## Task
Reproduce every line of the listing below word for word, without changing or omitting anything.

(Dataset records)
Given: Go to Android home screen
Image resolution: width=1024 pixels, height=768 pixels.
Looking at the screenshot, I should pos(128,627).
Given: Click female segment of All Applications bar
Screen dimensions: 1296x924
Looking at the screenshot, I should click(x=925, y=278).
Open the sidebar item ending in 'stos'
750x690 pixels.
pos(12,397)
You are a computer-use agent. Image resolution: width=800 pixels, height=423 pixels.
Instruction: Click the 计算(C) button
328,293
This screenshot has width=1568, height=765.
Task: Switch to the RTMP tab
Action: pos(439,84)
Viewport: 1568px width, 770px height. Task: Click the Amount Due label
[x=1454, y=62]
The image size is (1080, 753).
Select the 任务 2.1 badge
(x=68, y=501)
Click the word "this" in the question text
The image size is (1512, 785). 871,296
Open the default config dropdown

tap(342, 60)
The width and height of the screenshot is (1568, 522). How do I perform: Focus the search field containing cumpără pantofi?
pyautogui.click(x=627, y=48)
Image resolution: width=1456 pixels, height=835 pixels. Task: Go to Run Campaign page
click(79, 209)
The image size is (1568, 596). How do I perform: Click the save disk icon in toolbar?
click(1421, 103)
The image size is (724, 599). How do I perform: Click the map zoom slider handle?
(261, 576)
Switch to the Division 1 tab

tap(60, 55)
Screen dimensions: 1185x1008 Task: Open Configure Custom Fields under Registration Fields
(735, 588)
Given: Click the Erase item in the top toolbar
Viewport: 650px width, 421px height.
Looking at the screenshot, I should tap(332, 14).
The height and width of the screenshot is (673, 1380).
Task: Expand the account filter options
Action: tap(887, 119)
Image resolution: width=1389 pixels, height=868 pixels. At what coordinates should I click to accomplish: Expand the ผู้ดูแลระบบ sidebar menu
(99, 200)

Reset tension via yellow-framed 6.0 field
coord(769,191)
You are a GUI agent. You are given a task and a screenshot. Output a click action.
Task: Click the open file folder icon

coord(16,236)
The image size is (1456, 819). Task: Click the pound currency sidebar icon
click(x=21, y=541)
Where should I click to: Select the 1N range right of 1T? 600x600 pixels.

## Expected answer
Given: Go to Android home screen
Image resolution: width=1024 pixels, height=768 pixels.
Looking at the screenshot, I should pos(128,627).
Given: Click female segment of All Applications bar
Screen dimensions: 1296x924
Looking at the screenshot, I should click(x=925, y=278).
Open the sidebar item ending in 'stos'
750x690 pixels.
pos(12,397)
You are a computer-use agent. Image resolution: width=800 pixels, height=423 pixels.
Instruction: Click the 计算(C) button
328,293
This screenshot has width=1568, height=765.
Task: Switch to the RTMP tab
Action: pos(439,84)
Viewport: 1568px width, 770px height. Task: Click the Amount Due label
[x=1454, y=62]
The image size is (1080, 753).
Select the 任务 2.1 badge
(x=68, y=501)
Click the word "this" in the question text
The image size is (1512, 785). 871,296
Open the default config dropdown

tap(342, 60)
The width and height of the screenshot is (1568, 522). How do I perform: Focus the search field containing cumpără pantofi?
pyautogui.click(x=627, y=48)
Image resolution: width=1456 pixels, height=835 pixels. Task: Go to Run Campaign page
click(79, 209)
The image size is (1568, 596). How do I perform: Click the save disk icon in toolbar?
click(1421, 103)
The image size is (724, 599). How do I perform: Click the map zoom slider handle?
(261, 576)
Switch to the Division 1 tab

tap(60, 55)
Screen dimensions: 1185x1008 Task: Open Configure Custom Fields under Registration Fields
(735, 588)
Given: Click the Erase item in the top toolbar
Viewport: 650px width, 421px height.
Looking at the screenshot, I should tap(332, 14).
The height and width of the screenshot is (673, 1380).
Task: Expand the account filter options
Action: tap(887, 119)
Image resolution: width=1389 pixels, height=868 pixels. At what coordinates should I click to accomplish: Expand the ผู้ดูแลระบบ sidebar menu
(99, 200)

Reset tension via yellow-framed 6.0 field
coord(769,191)
You are a GUI agent. You are given a task and a screenshot. Output a click action.
Task: Click the open file folder icon

coord(16,236)
The image size is (1456, 819). Task: Click the pound currency sidebar icon
click(x=21, y=541)
Where should I click to: Select the 1N range right of 1T? 600x600 pixels.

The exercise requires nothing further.